Die Schließung des Einwanderungsgerichts von San Francisco löst Chaos aus

DOJ schließt großes Einwanderungsgericht in San Francisco im Zuge von Richtersäuberungen. Anwälte warnen vor zunehmenden Rückständen bei den Verfahren und zunehmendem Chaos für Einwanderer.

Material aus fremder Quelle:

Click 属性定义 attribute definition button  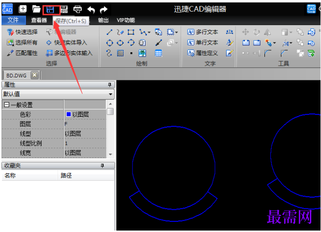(203, 53)
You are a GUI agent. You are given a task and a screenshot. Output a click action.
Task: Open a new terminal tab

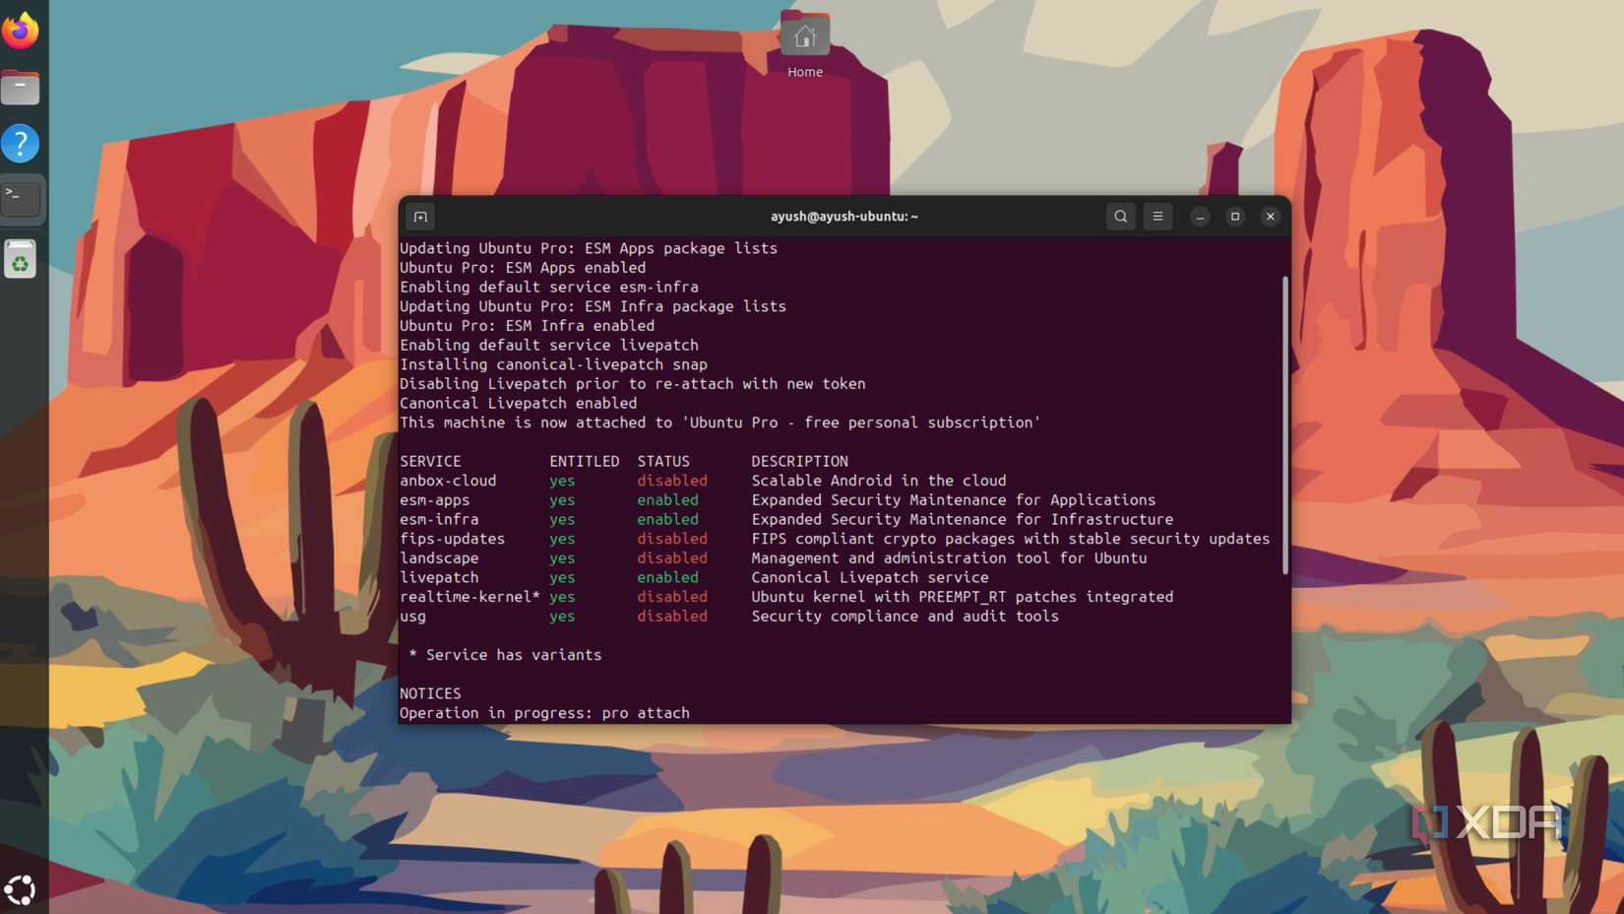point(420,216)
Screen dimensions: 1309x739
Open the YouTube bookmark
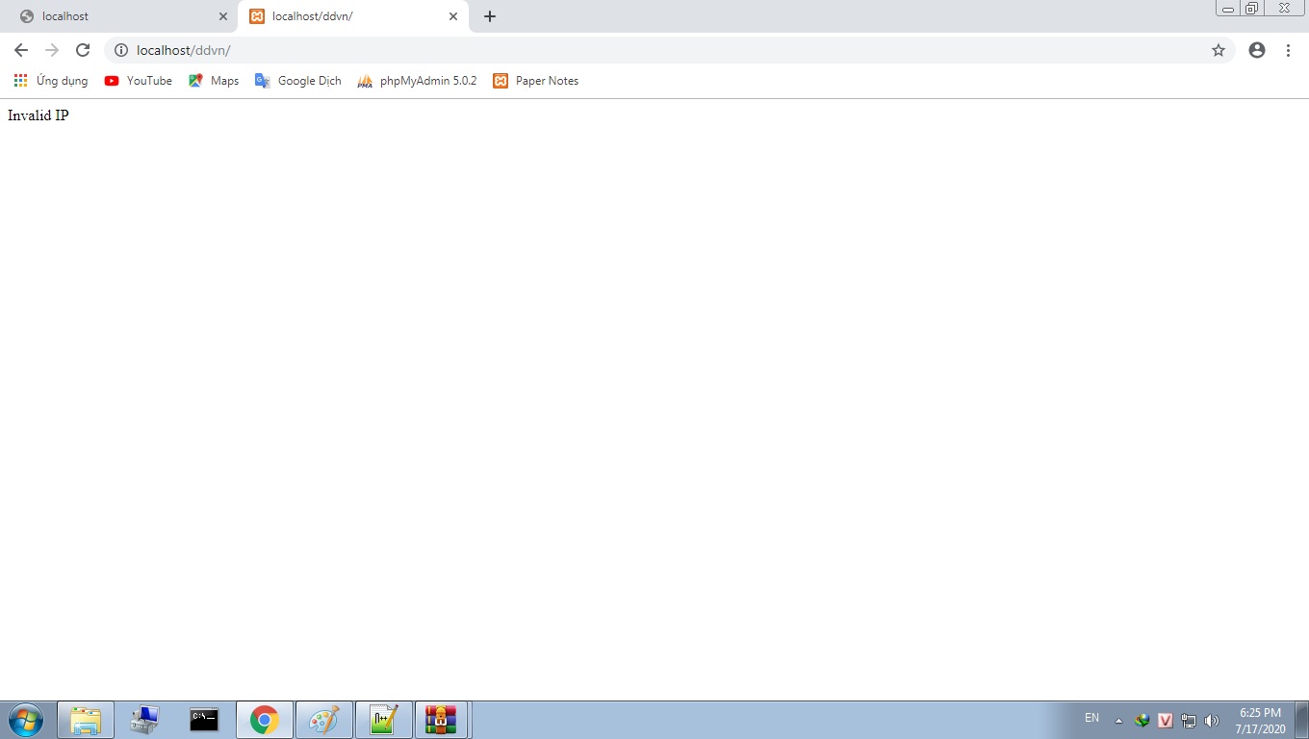[139, 81]
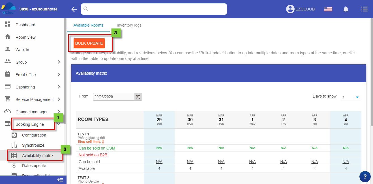
Task: Click the Can be sold N/A for Mar 30
Action: (x=190, y=162)
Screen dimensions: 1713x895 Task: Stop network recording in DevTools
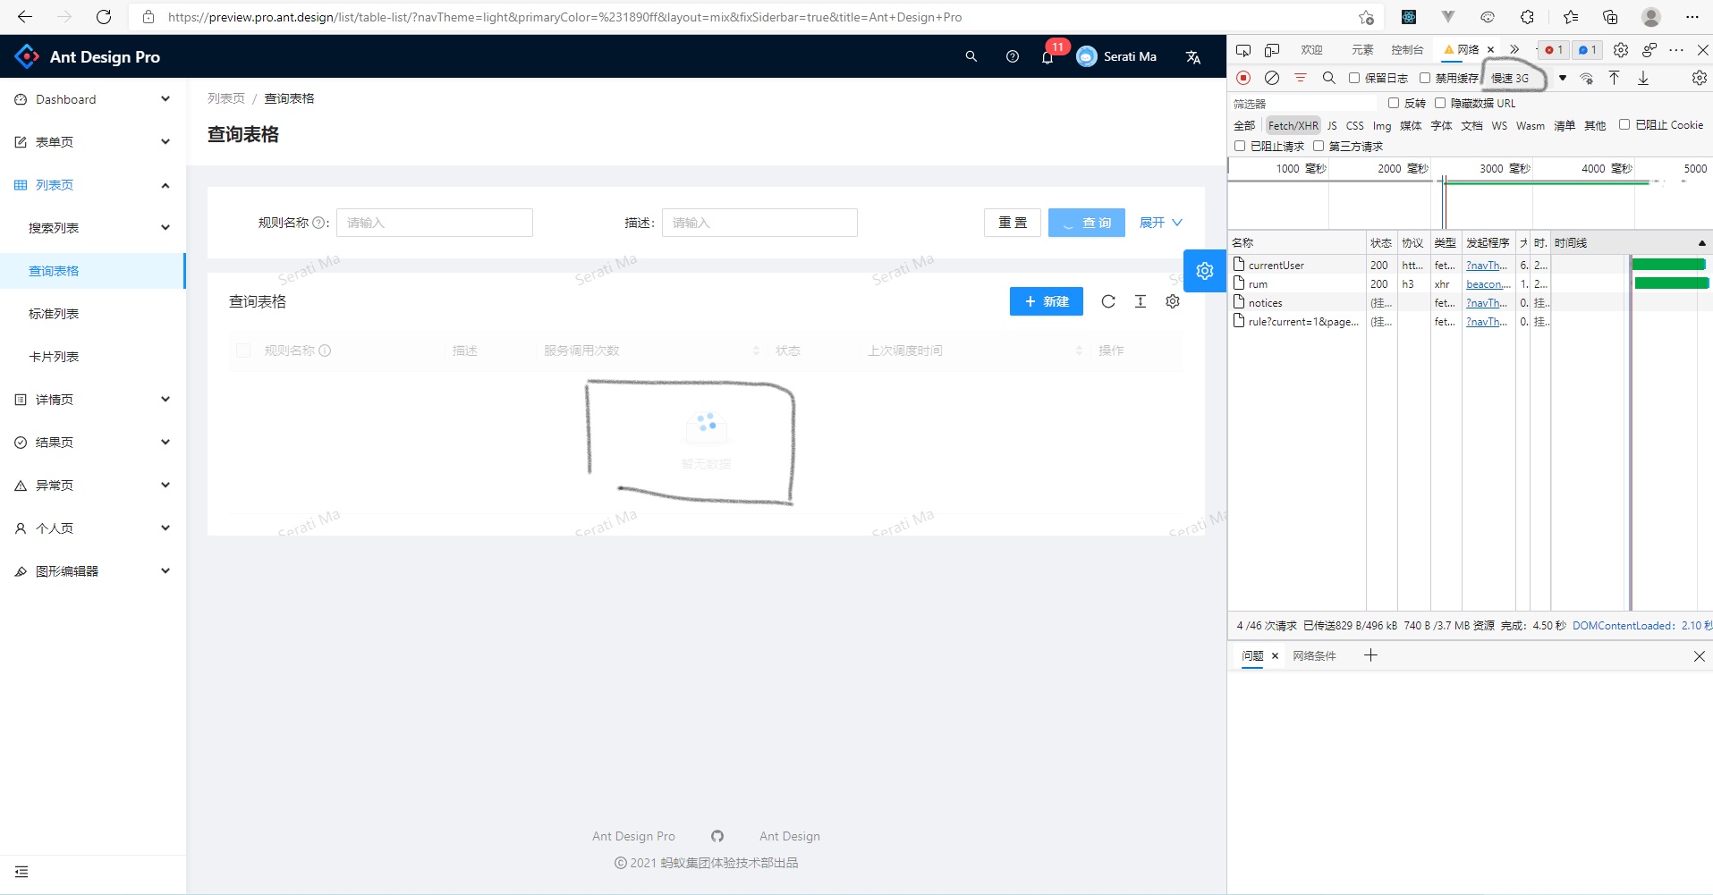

Das Justizministerium hat offiziell eine wichtige Einrichtung eines Einwanderungsgerichts in San Francisco geschlossen. Dies stellt eine kontroverse Entscheidung dar, von der Rechtsexperten und Einwanderungsbefürworter behaupten, dass sie die ohnehin schon schlimme Situation für anhängige Fälle in der Bay Area dramatisch verschlimmern wird. Die Schließung des Gerichtsgebäudes in der 100 Montgomery Street stellt einen großen Wandel in der Art und Weise dar, wie die Bundesregierung Einwanderungsverfahren handhabt, wobei Kritiker ernsthafte Bedenken hinsichtlich der praktischen Auswirkungen für Tausende von Personen äußern, die auf ihre Anhörungen warten.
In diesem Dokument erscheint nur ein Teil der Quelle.